Graham Marks (b.1951). Marks’ vegetal egg structures map the universe and vibrate microscopic cellular or elemental possibilities. Often in repose, they seem to be projecting outward and pulling inward at the same time.
Terry Riley (b. 1935). Minimalist musician and student of La Monte Young and Pandit Pran Nath, Riley is a flexible and organic contemporary of his minimalist peers. His music bubbles like water boiling, grows like a plant, or freezes into crystalline structures. It reflects something analog but infinitely intricate, like a molecular structure.
My own relationship to this proposition of the abstract as more than formalist is obvious in its participation with alien deep sea creatures, glandular secretions, vibrating fields of energy, and tongues and protrusions on scales indeterminable.

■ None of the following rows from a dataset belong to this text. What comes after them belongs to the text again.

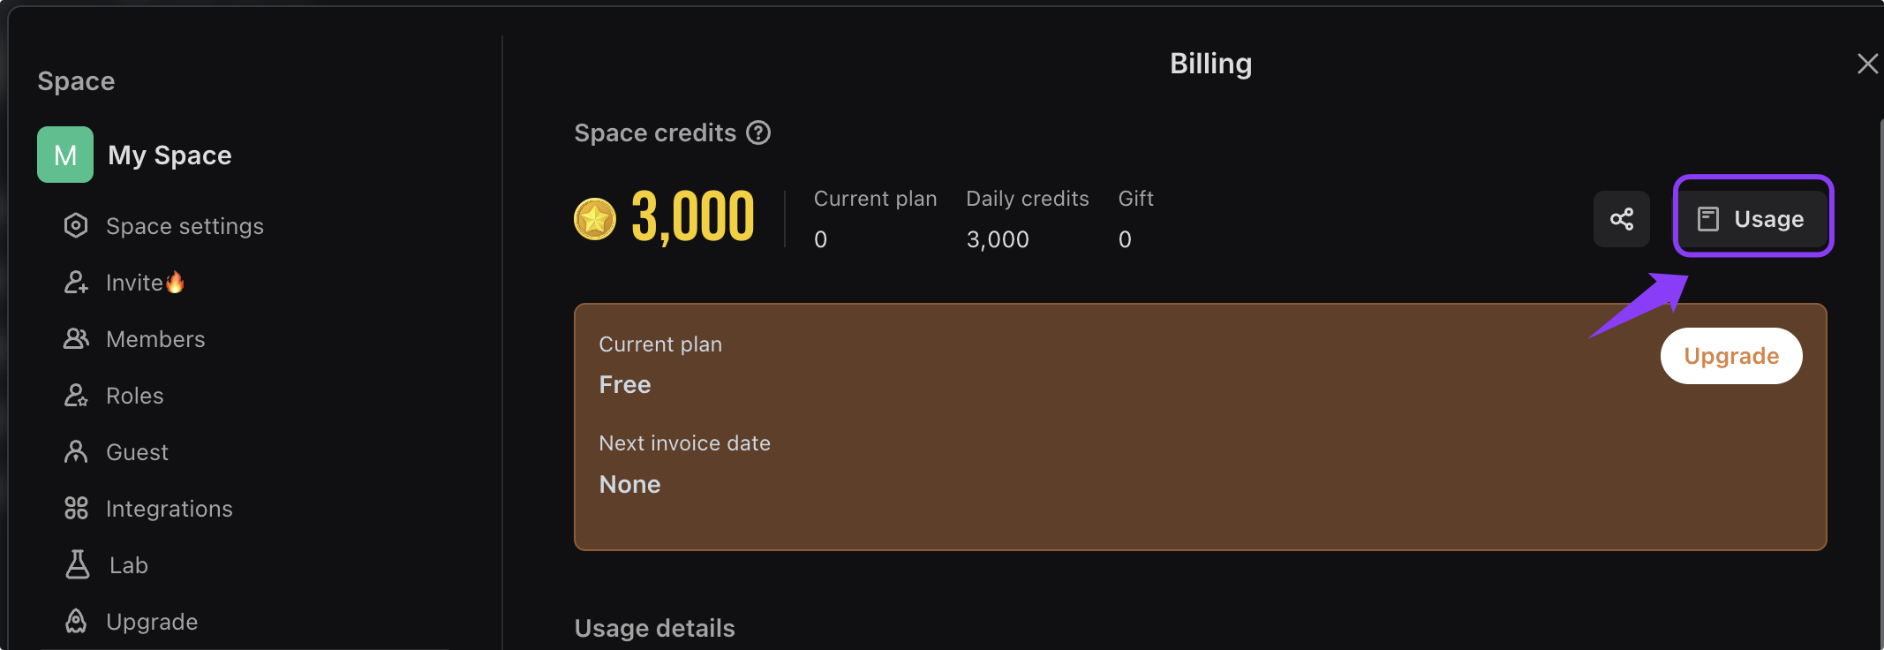Click the Space credits help icon
Screen dimensions: 1884x650
[758, 132]
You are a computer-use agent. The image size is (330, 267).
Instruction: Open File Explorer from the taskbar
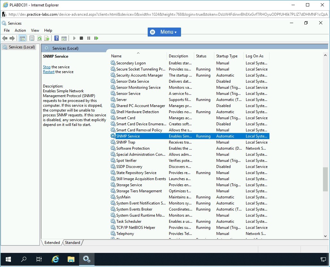[71, 259]
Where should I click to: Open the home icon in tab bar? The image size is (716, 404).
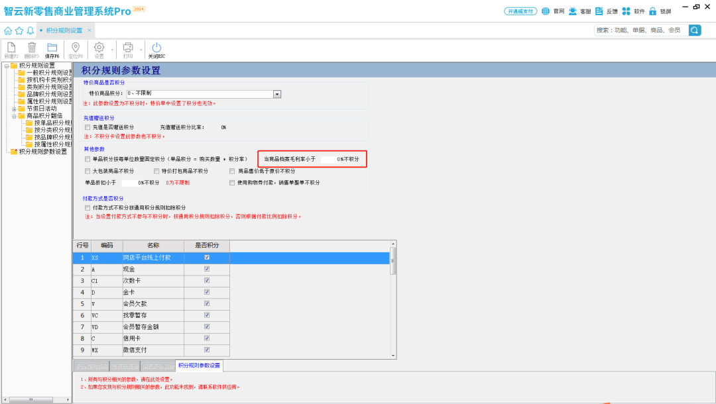click(8, 30)
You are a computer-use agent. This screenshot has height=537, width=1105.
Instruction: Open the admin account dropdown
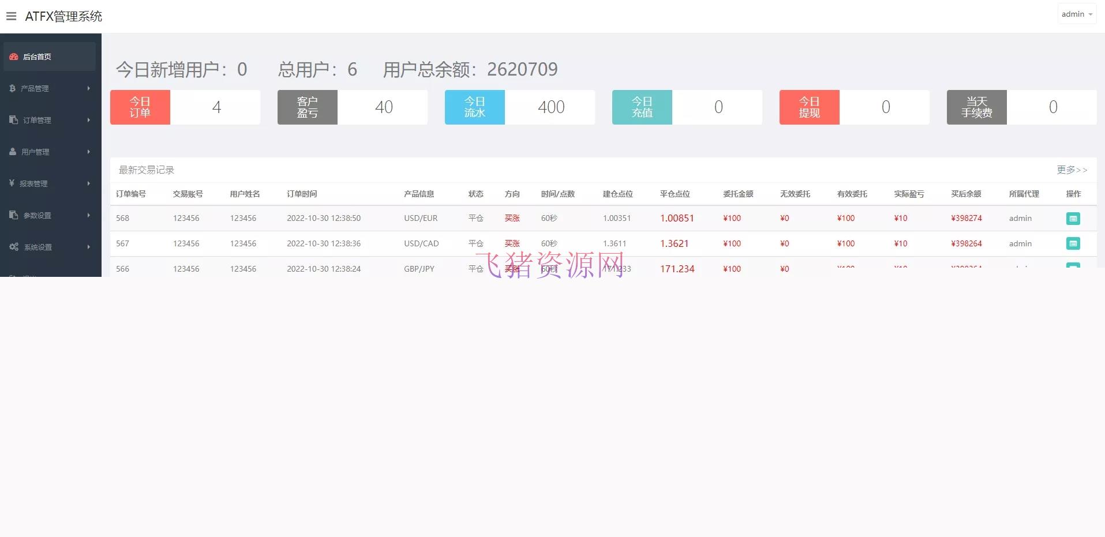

Matthew Ronay (b. 1976) lives and works in New York. His work has been exhibited internationally, and is currently on view in concurrent solo-exhibitions at the Perez Art Museum Miami (through January 15, 2017) and The Blaffer Art Museum, Houston (through October 1). A new monographic catalogue illustrating major recent and new bodies of work will conjunctively be published by Gregory R. Miller & Co. at the end of the summer.
*Terence McKenna and The Shaman, Re:Evolution, 1992.